Any GxP-critical application is at least annually verified and accounted for to ensure compliance. Such an exercise on a full-scale corporate application is tedious and can easily cost hundreds of man-hours and take weeks to complete. But it is possible to reduce incurred costs by investing in good configuration management practices. Any request for proposal (RfP) should require efficient verification and accounting, also during maintenance.

Case study: environmental monitoring

Senior project manager Robert Lauritzen was put in charge of implementing an environmental monitoring solution throughout the production facilities of a global pharmaceutical corporation. The project was responding to both increased regulatory requirements and the need to increase production capacity, which was not possible with the current set-up. The solution was chosen for its usability and user acceptance, enterprise readiness and configurability.

Just below 600 users at 12 locations across three continents would be using this GxP-critical solution 24/7, all year around. The users expected their system to be highly flexible and reliable in handling changes. CM planning was essential to satisfying those expectations in a cost-effective way, reducing verification to a matter of hours instead of taking weeks.
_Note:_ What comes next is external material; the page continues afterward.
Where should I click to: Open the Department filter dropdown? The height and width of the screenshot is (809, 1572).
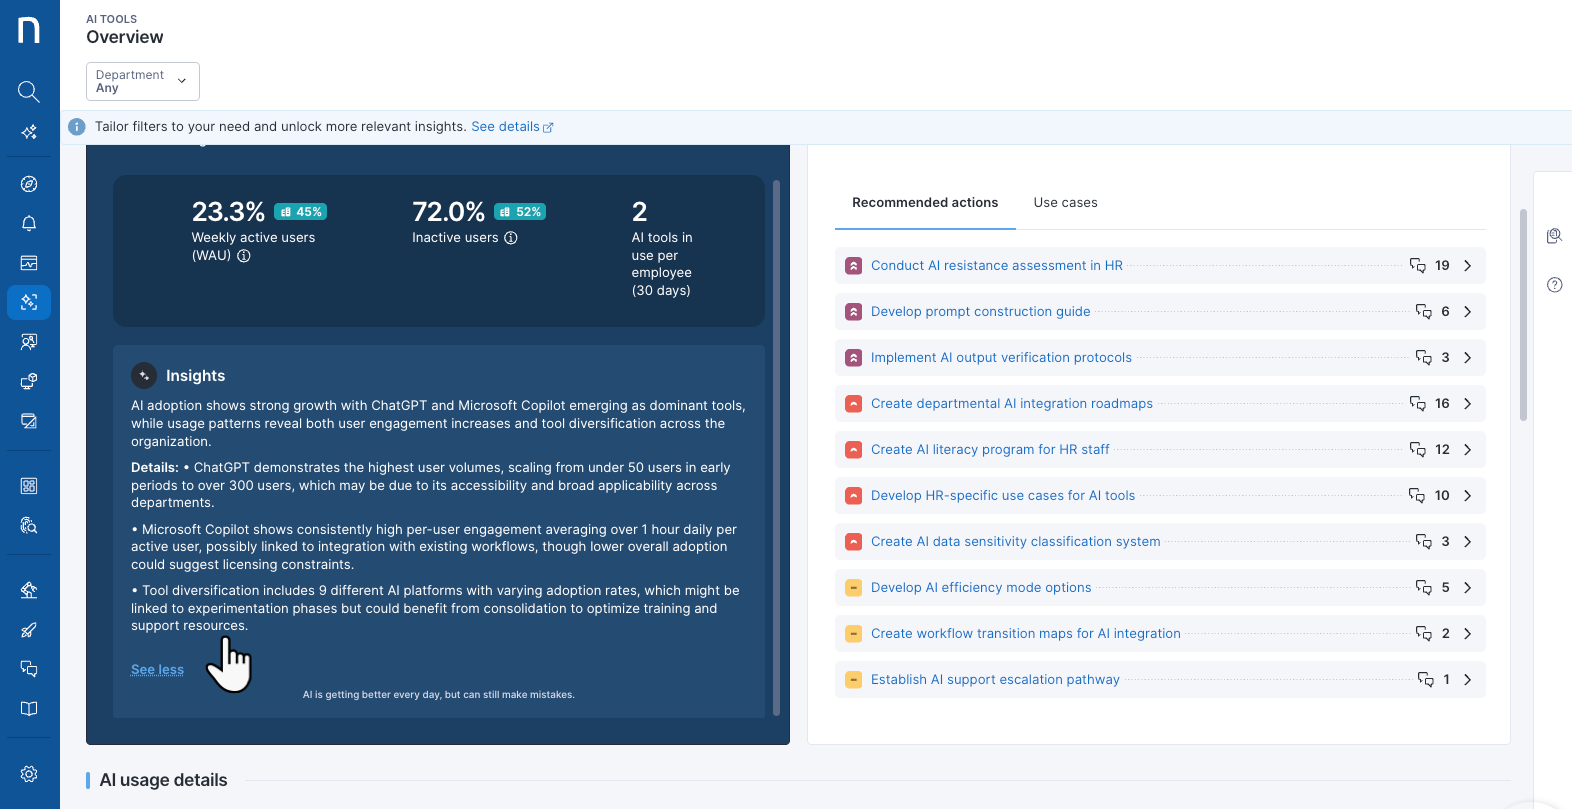point(142,81)
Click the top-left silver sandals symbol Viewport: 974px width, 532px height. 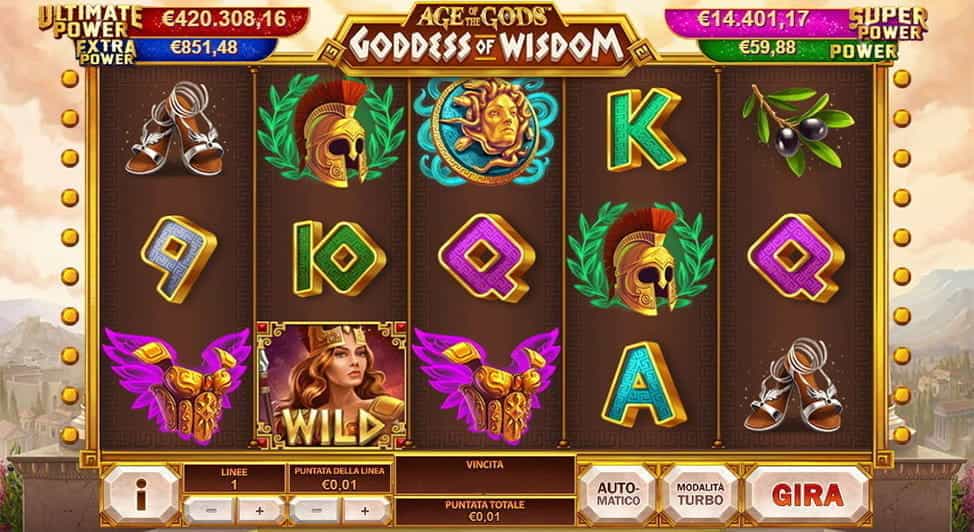pyautogui.click(x=174, y=128)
Managing the configuration

The CM plan described a hierarchical perspective of the system including users and their access privileges, SOPs, documentation, system environments, application-specific items, and the relations to other CIs including infrastructure platforms and networks. Application-specific items included elements such as web pages, data elements and their configuration, Java class files and JavaScripts.

With a plan of what to control, the next step was determining the most efficient way of managing the configuration. Technical challenges with a cost reduction focus included:

  • Uniquely identifying any kind of CI in the CMDB
  • Producing the configuration baseline
  • Migrating changes from the source (typically development) to target environments
  • Verifying that the source and target is correct
  • Accounting for the status of the changed items and any deviations found

The project developed a migration tool, a verification report tool and a mechanism for uniquely identifying CIs. Both tools rely on the ability to extract any kind of CI (see figure). The migration tool extracts CIs into installable change packages. CIs are tagged with an RfC identifier, and the tool builds an installable package extracting only the RfC-tagged CIs. If a release consists of several changes, this allows for independent change testing on separate environments.

The verification report compares expected CI identifiers from a source, either the CMDB or a system, against the actual CI identifiers in the specific target system. Deviations are flagged for accounting. This leads to the question of how CIs are identified uniquely.

Contemporary technologies rely heavily on relational database management systems to contain significant portions of program logic and configuration. Uniquely identifying a database-contained CI becomes a question of querying across multiple joined normalised entities, ensuring that the query yields the exact same result set every time, as long as the CI has not changed.

By using mathematical algorithms to calculate the checksum of the extracted CI, a simple and efficient way to uniquely identify and record any kind of CI is achieved. The CI, be it either a database query result set or a file, is treated as a stream of data from which a checksum is calculated. Any change to the underlying CI will change the checksum. Migration preserves the checksum and verification becomes a simple comparison between checksum values.

Low-cost quality

Many corporations suffer under the costly burden of inefficient CM, either because they implemented systems not easily supporting automated CM, or because the opportunity was never identified. CM can be partially automated, as demonstrated, and doing so lowers the cost of both implementation and maintenance significantly, while increasing the quality of work by eliminating tedious and error-prone manual work.

References
1.IT Infrastructure Control and Compliance, September 2005, ISPE Good Practice Guide Publication.